Rostam Batmanglij, former Vampire Weekend band member and producer, will perform songs from his debut album "Half Light" of his solo project, Rostam, at 9:30 p.m. Thursday, March 29, at the Bishop Bar. The musician's show is open to people 18 and older.
All of his concerts on this tour are played with a string quartet comprised of two violins, a viola and a cello, Rostam said. He will also use pre-recorded tracks for several songs, in addition to the quartet and drums.
Rostam has been playing with string quartets since he was a music student at Columbia University in the early 2000s. He said he has figured out a way to allow all of the instrumental sounds to be heard so they are not competing with each other.
Rostam said the performance will feature original projections and light work to convey a sense of motion or time passing. The projections are a mixture of computer elements, photography, drawing and film, Rostam said. Rostam has been working on them with a motion graphics engineer since 2015.
He said he cannot reveal too many details about his next album, other than to say he will be playing one new song not featured on “Half Light” at the show.The song is called "In a River" and it is the first song Rostam ever wrote on mandolin.
Making another album crept up on him, Rostam said.
“It is something I work on a little bit every day, whether I realize it or not,” Rostam said.
Alternative indie artist Sam Buck, formerly Sam Buck Rosen, will open for Rostam. Buck has released one album called “Dominant Mind.”
“We have worked on music projects together in different ways,” Rostam said.
One such project is the video for Buck’s song “Mexico,” which was directed and shot by Rostam in 2009.
In addition to being a member of Vampire Weekend, Rostam produced the band’s first three albums— “Vampire Weekend” in 2008, “Contra” in 2010 and “Modern Vampires of the City” in 2013.
Rostam also produced the album “LP” with his group Discovery in 2009 and the album “I Had a Dream You Were Mine," which is a 2016 collaboration with Hamilton Leithauser, the former front man of the Walkmen. Most recently, Rostam produced his solo debut album “Half Light” in 2017.
As a child growing up in Washington, D.C., Rostam loved drawing and considered designing cars and painting someday. He said he knew he wanted to do something creative.
“When I discovered recording and how you can layer music on top of each other or layer sounds on top of other sounds, I realized that’s what I was born to do,” Rostam said. “I felt like it was a conjunction of making visual art and making music.”
At Columbia University, Rostam studied classical harmony, the study of music notes sounding simultaneously in the classical tradition.
“At the same time I was studying classical music, I was recording on my own and getting better and better at recording,” Rostam said.
He was working on records throughout college with Ezra Koenig, lead vocalist and guitarist of Vampire Weekend, Rostam said.

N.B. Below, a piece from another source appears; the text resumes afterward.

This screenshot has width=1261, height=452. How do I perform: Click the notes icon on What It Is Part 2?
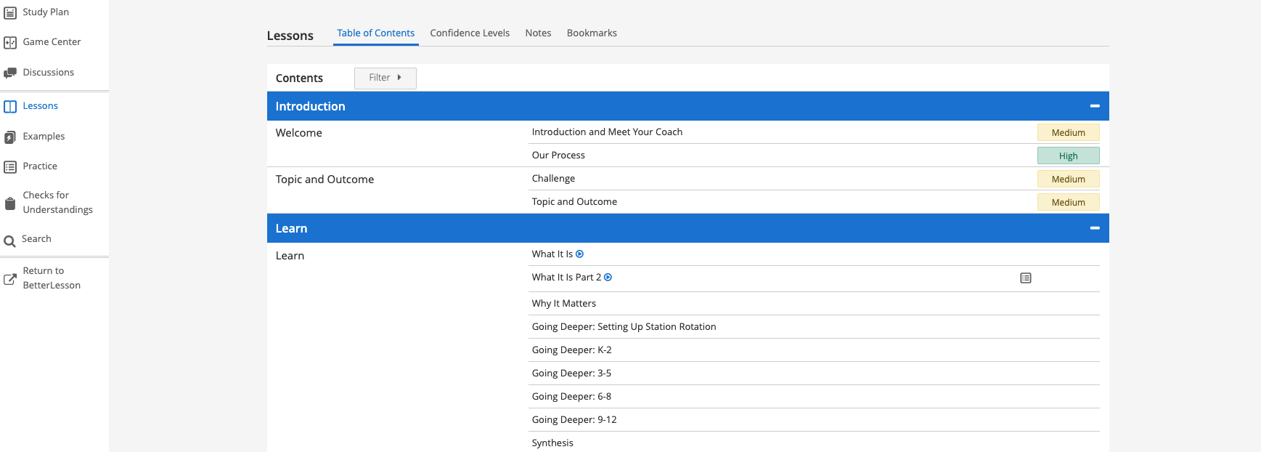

“Vampire Weekend was this thing that happened as college was ending senior year,” Rostam said. “It felt like the culmination of different things we had done and different ways we had expressed ourselves.”
In 2016, Rostam announced his decision to leave the band Vampire Weekend in pursuit of his solo projects.
Rostam said in an interview with Rolling Stone he is OK with starting up again and not taking the recognition he has gained through participation in Vampire Weekend for granted. He acknowledged in the interview he is well-known in some groups while not as well-known in others.
Rostam co-wrote and produced the song "Diplomat's Son" which was released on the album "Contra" in 2010. In an interview with Out Magazine, Rostam described the song as a dancehall song about a gay relationship.
Rostam came out as gay in 2010 in a Rolling Stone profile of Vampire Weekend. Rostam said his advice to people considering coming out is to do it sooner rather than later and to understand that it is an internal and external process.
“When you are in the process of coming out, that’s the beginning,” Rostam said. “There’s a middle and an end, or maybe there’s no end. We are always coming out.”